● **Assigned task**
Repeat every line from the line containing "Click the Email link" to the end of the data, exactly. Leave the pictures out.

┄┄┄┄┄┄┄┄┄┄┄┄┄┄┄┄┄┄┄┄

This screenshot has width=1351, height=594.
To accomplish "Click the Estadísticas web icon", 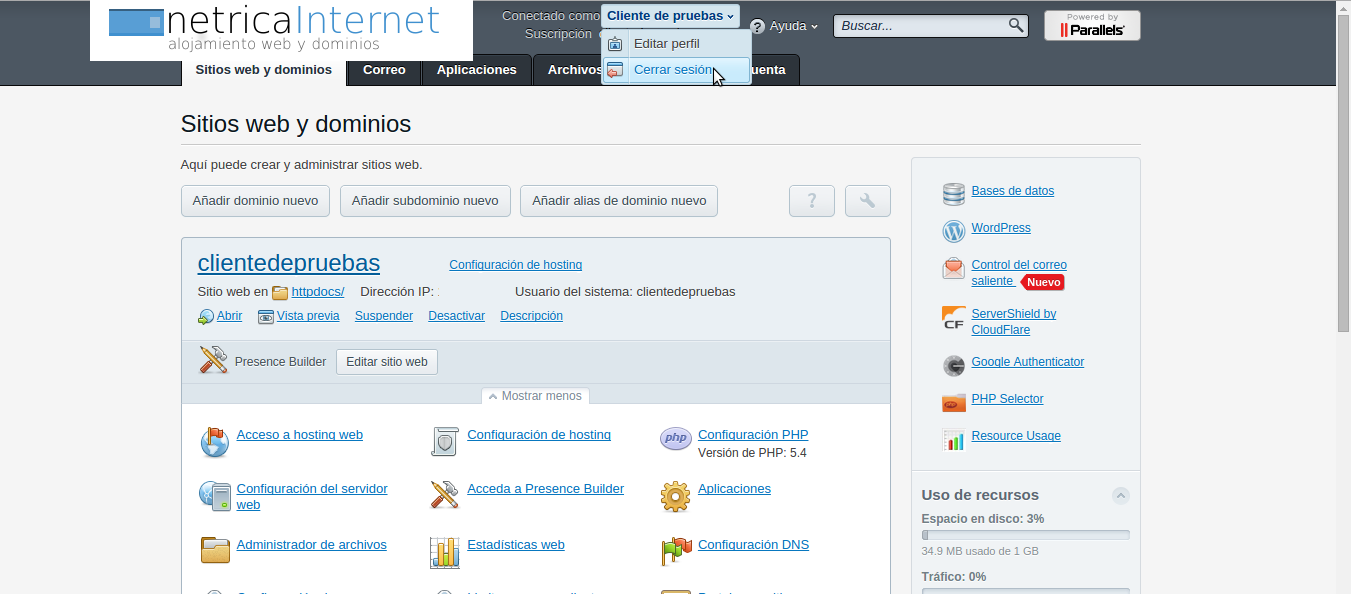I will pos(444,552).
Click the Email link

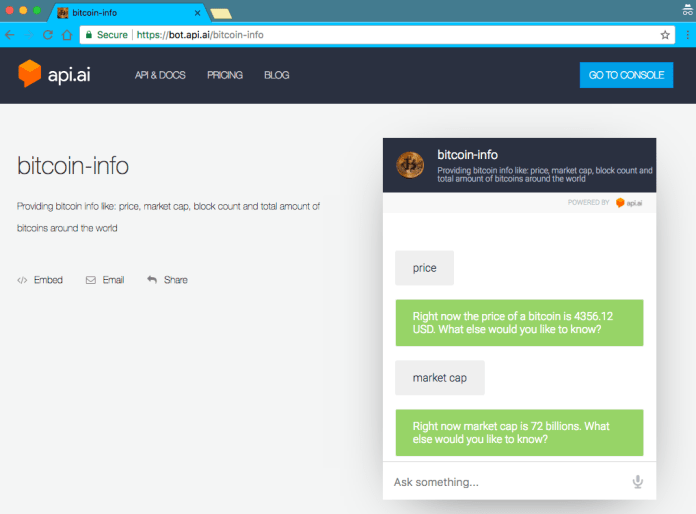click(x=105, y=280)
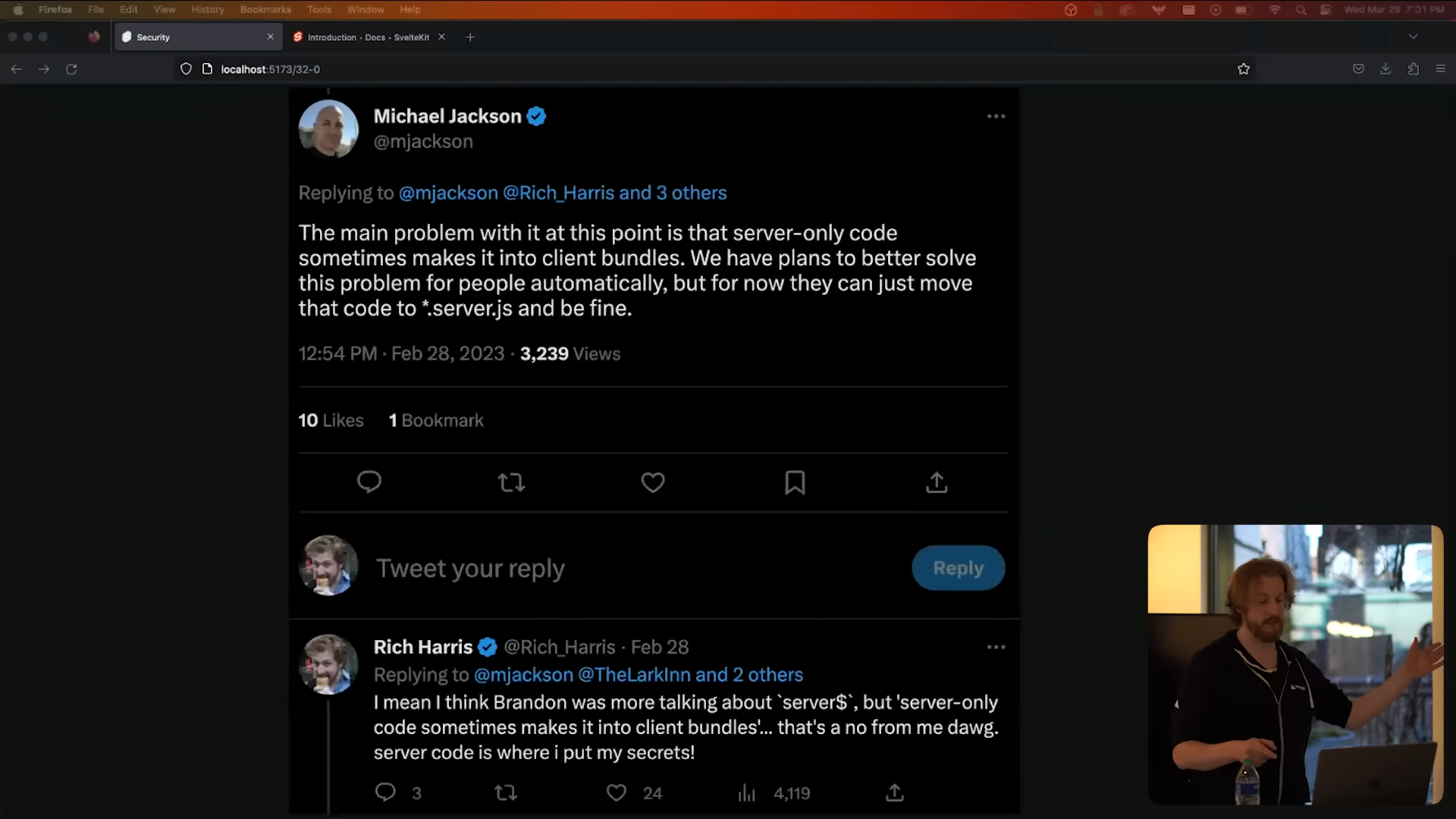Open the Firefox Bookmarks menu
The image size is (1456, 819).
coord(265,10)
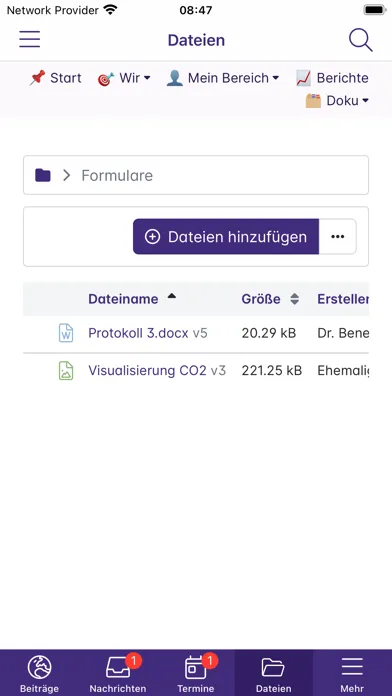Click the image file icon of Visualisierung CO2
Screen dimensions: 392x696
66,371
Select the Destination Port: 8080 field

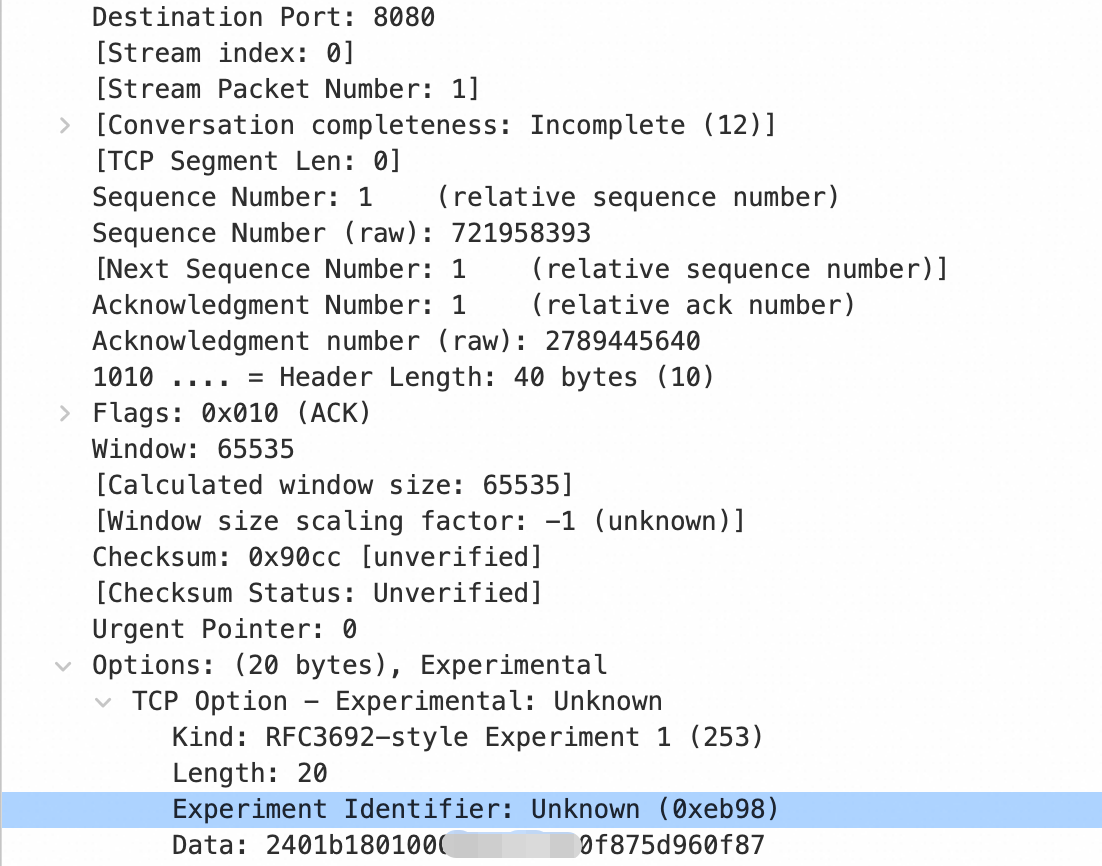[263, 17]
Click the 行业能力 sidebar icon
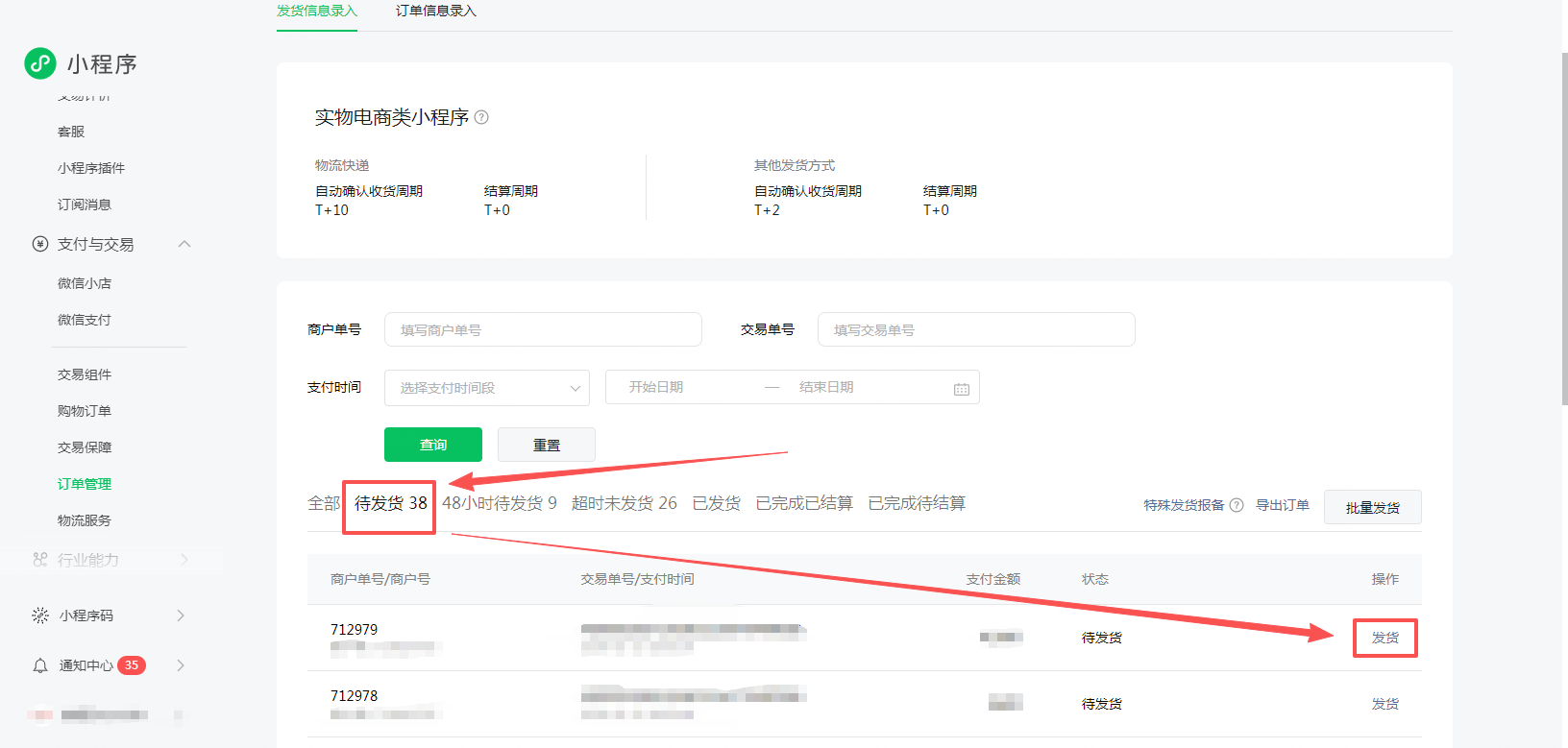Screen dimensions: 1568x748 pos(40,560)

┄┄┄┄┄┄┄┄┄┄┄┄┄┄┄┄┄┄┄┄

● **Answer**
Click the Email link

click(x=105, y=280)
Open the Firefox Bookmarks menu
The image size is (1456, 819).
coord(265,10)
Click the image file icon of Visualisierung CO2
Screen dimensions: 392x696
66,371
Select the Destination Port: 8080 field

[263, 17]
Click the 行业能力 sidebar icon
Screen dimensions: 1568x748 pos(40,560)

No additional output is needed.